(Dataset rows)

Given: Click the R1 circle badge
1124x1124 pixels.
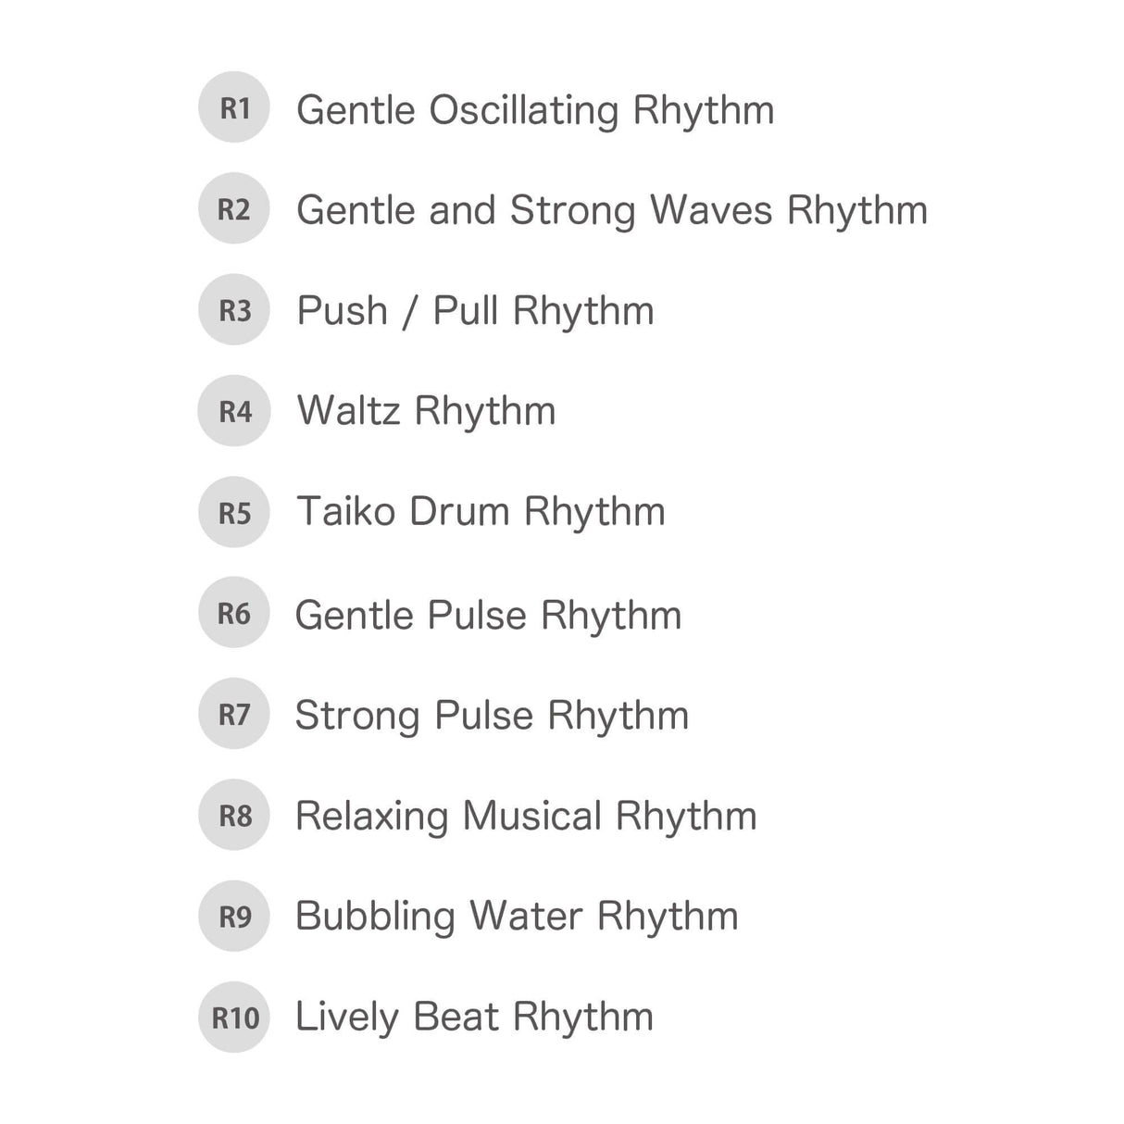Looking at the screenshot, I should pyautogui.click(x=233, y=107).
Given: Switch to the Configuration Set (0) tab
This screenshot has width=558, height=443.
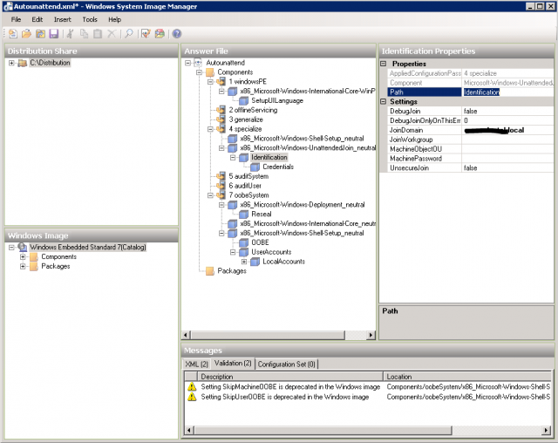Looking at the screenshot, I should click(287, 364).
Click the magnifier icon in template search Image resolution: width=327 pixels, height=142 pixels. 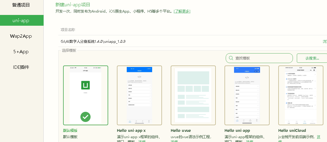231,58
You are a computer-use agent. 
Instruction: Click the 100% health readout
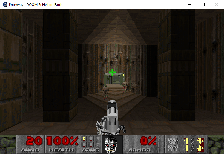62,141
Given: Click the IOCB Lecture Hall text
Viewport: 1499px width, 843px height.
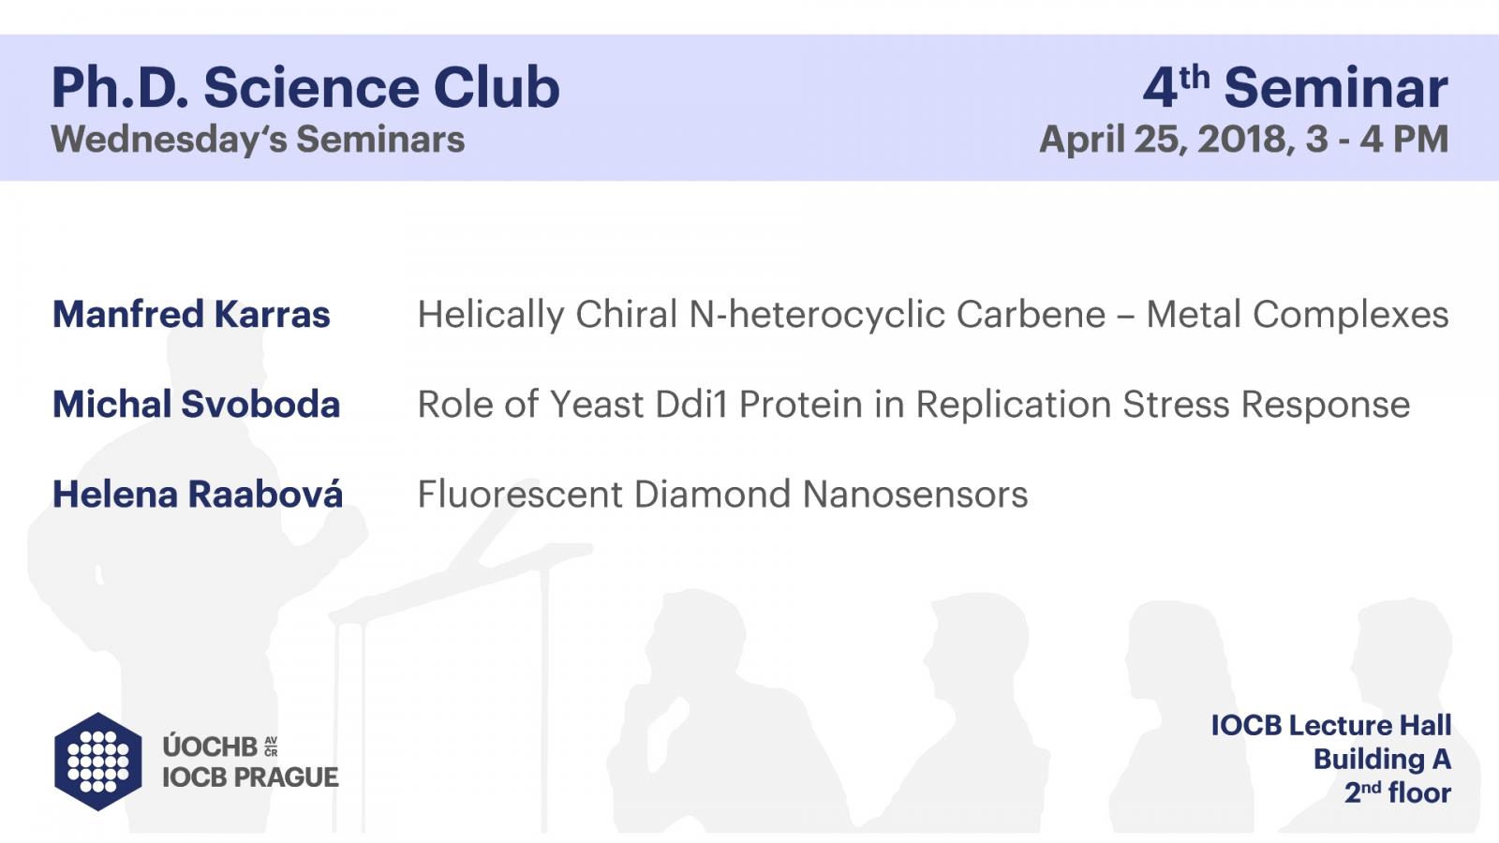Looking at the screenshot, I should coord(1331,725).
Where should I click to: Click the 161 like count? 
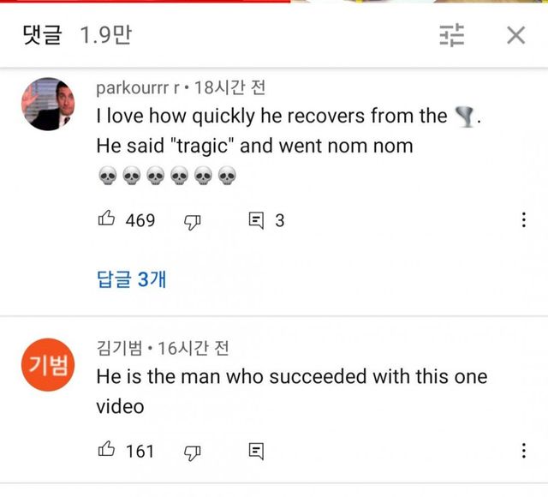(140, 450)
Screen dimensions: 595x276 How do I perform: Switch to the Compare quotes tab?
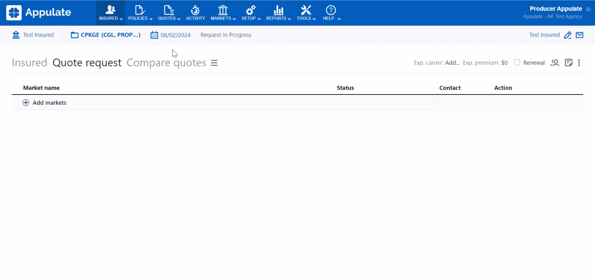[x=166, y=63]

--

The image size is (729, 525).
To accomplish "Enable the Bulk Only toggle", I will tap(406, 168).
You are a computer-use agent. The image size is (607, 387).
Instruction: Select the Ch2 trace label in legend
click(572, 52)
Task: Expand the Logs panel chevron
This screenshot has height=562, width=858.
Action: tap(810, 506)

==

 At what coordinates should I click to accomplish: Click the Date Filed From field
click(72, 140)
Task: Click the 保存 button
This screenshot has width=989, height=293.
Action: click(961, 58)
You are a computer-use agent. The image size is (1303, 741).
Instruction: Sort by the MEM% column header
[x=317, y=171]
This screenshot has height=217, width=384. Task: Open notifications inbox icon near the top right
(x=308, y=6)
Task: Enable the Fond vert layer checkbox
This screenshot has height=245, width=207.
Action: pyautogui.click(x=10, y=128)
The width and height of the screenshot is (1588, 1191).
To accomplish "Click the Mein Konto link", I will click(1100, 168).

TASK GOAL:
Update the data starting at the line that contains "You are a computer-use agent. The image size is (607, 387)." and ending at the line that contains "Action: tap(810, 506)" by changing "Logs" to "Events" and leaving everything else as it is. Return only those lines.

ANSWER TO THE EXERCISE:
You are a computer-use agent. The image size is (607, 387).
Instruction: Select the Ch2 trace label in legend
click(572, 52)
Task: Expand the Events panel chevron
This screenshot has height=562, width=858.
Action: tap(810, 506)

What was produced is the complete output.